MARMONT À BONAPARTE.
«Alexandrie, 14 mai 1799.
«J'ai eu l'honneur de vous instruire, mon général, de l'insurrection de la province de Bahiré, du combat que le citoyen Lefèvre leur avait livré, du fanatisme des insurgés, et des difficultés qui restaient à surmonter pour les faire rentrer dans l'ordre.
«Les choses ont tourné différemment que nous ne l'avions craint; les révoltés, au milieu du combat, n'ont point été accessibles à la crainte; mais, lorsque le lendemain ils ont compté leurs morts et leurs blessés, lorsqu'ils ont vu de belles maisons brûlées, lorsque enfin ils ont ouvert les yeux, beaucoup se sont dégoûtés de la guerre et sont retournés chez eux.
«J'avais écrit aux généraux Lanusse et Fugières pour les prier de se réunir et de se rapprocher de Ramanieh; le premier y vint aussitôt lui-même avec trois cents hommes, le second en envoya cent, qui, joints à ce que j'avais envoyé de Rosette et à ce qui assistait à Ramanieh, formait au moins neuf cents hommes. Le 20, le général Lanusse marcha avec ces troupes et huit pièces de canon. Il ne trouva que quelques Arabes des habitants de Damanhour qui s'étaient armés, et mit le feu à plusieurs maisons. Il eût été plus utile et plus convenable de fusiller dix ou douze des principaux, et faire acheter aux autres leur grâce par une forte contribution; mais la chose est faite, et il n'en faut plus parler.
«Enfin aujourd'hui la tranquillité est rétablie, et je ne perds pas un instant pour vous rassurer sur un événement qui pouvait avoir des suites graves.
«Depuis presque un mois, nous n'avons pas aperçu une seule voile en mer.

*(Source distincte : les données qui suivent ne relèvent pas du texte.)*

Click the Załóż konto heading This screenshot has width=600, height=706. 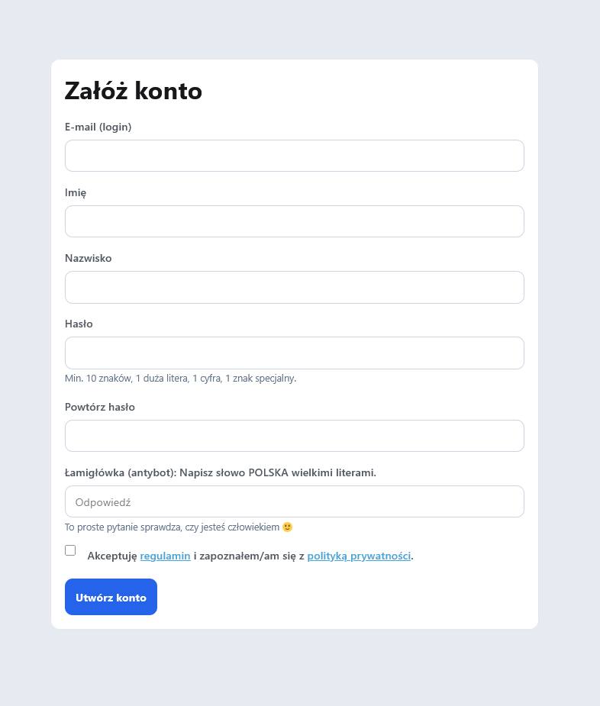click(134, 91)
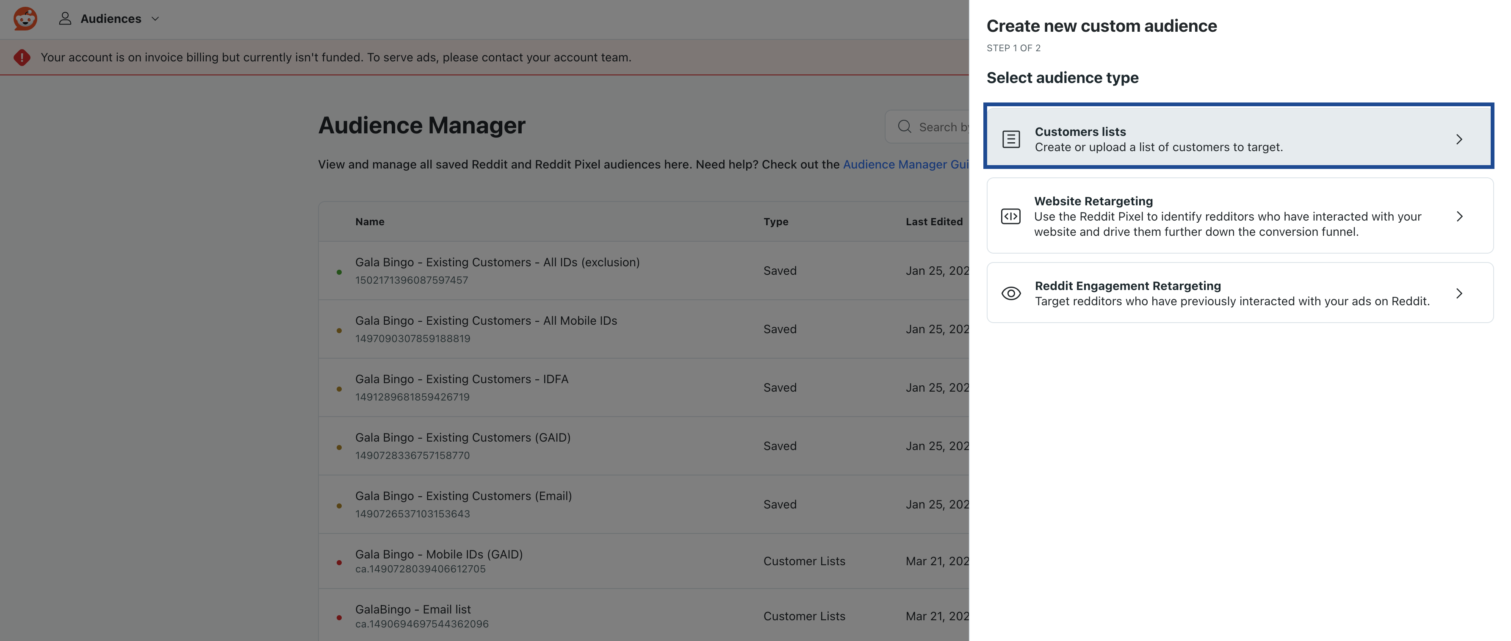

«La peste avait presque cessé il y a quelque temps. Elle vient de se remontrer. Ses ravages sont cependant fort peu de chose, et nous approchons du moment où nous n'aurons plus à redouter ses poursuites.»
MARMONT À BONAPARTE.
«Alexandrie, 24 juin 1799.
«J'ai reçu hier au soir, mon général, votre lettre du 29. Je vous demande la permission de répondre à tous les articles qu'elle contient. Vous me condamnez de m'être isolé pendant votre absence, et de n'avoir pas voulu reconnaître l'autorité de l'ordonnateur Laigle. J'y étais autorisé formellement par la lettre que vous m'avez écrite le 21 pluviôse, la veille de votre départ pour la Syrie; ensuite je ne l'ai fait que parce que les faibles secours que m'a donnés Rosette, et que j'ai consacrés aux fortifications, auraient pris une autre direction, et, au lieu de venir ici, auraient été au Caire: je ne me suis enfin décidé à ce parti qu'après que la ville de Rosette a été inondée d'ordonnances émanées du Caire. L'adjudant général Jullien peut attester ce fait.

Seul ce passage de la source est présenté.